JOHANNESBURG - Earthquakes such as the one in which seven miners died last month are impossible to predict and are a fact of life for deep-level operations in South Africa, says Neal Froneman, chief executive of the mine's owner, Sibanye-Stillwater.
Precious metals producer Sibanye was the object of strongly criticism from unions, media and the government after the earthquake at its Driefontein gold mine that killed the miners.
Another miner was killed there last week.
"Seismicity is a feature of mining in the region and deep-level mining layouts and support systems have been designed specifically to cope with seismicity,” said Froneman in a presentation to investors yesterday.

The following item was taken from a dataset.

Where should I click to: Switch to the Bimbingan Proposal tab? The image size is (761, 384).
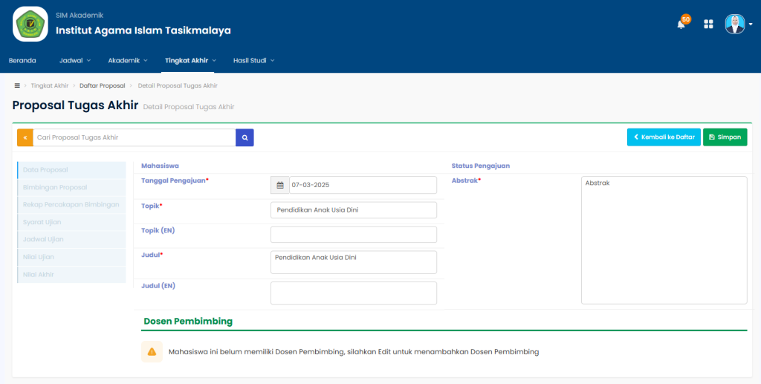tap(55, 187)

At Sibanye’s Driefontein and Kloof operations west of Johannesburg, Froneman said, from 2013 to the middle of May 2018 there had been an average of 649 seismic events per year measuring between 1 and 2 magnitude on the Richter scale. In 2018 alone there had been 234 to date.

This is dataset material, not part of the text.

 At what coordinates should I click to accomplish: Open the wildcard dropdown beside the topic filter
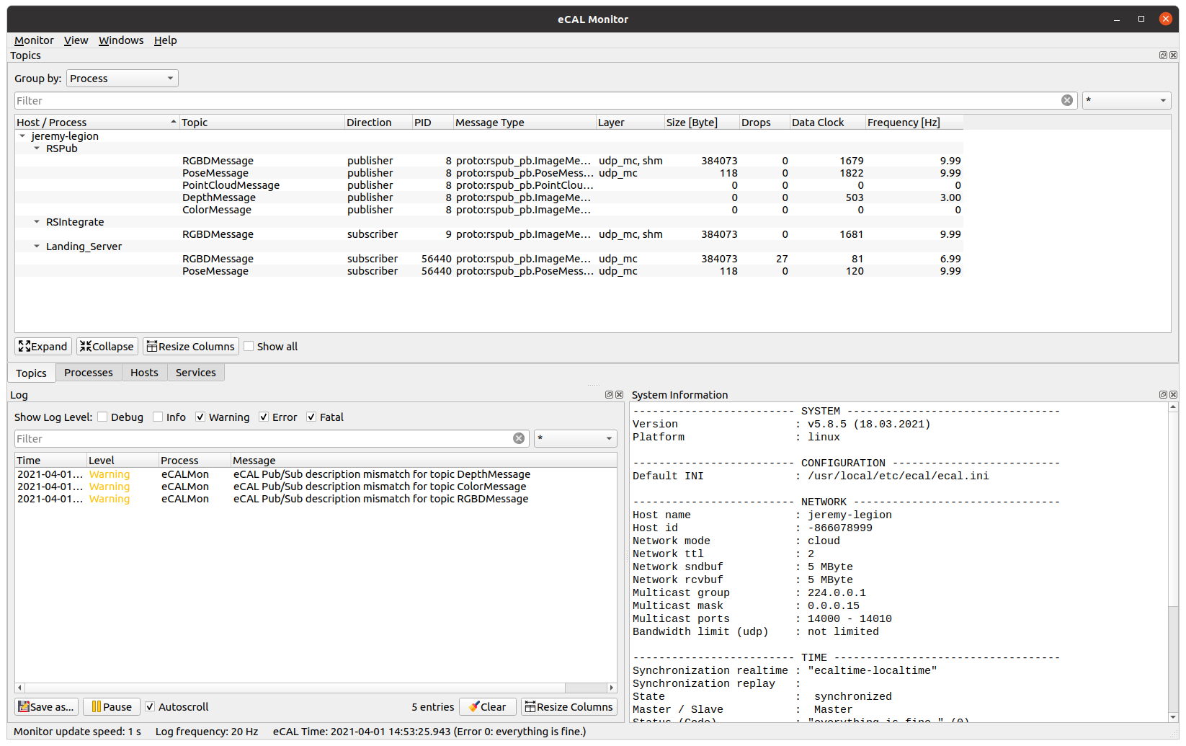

Over the same period there were an average of 84 seismic events per year that were stronger than magnitude 2.
Seismic events at the operations killed one miner in 2015, one in 2017 and now eight in 2018 in the two recent quakes.
“You cannot predict seismic events That kind of technology does not exist,” said Froneman.
The event that killed seven workers last month measured magnitude 2.2 and is being investigated to see what went so horribly wrong.
“Magnitude 2 events are not unusual and these events generally happen on seismically active structures,” said Froneman.
What was unusual in this case was that the quake shook the ground in an area that was not seismically active and the epicentre was only 25m in front of the rock face where the drilling and blasting was taking place.
The 2017 death toll in South Africa’s mines increased to 88, surpassing the 2016 figure of 73.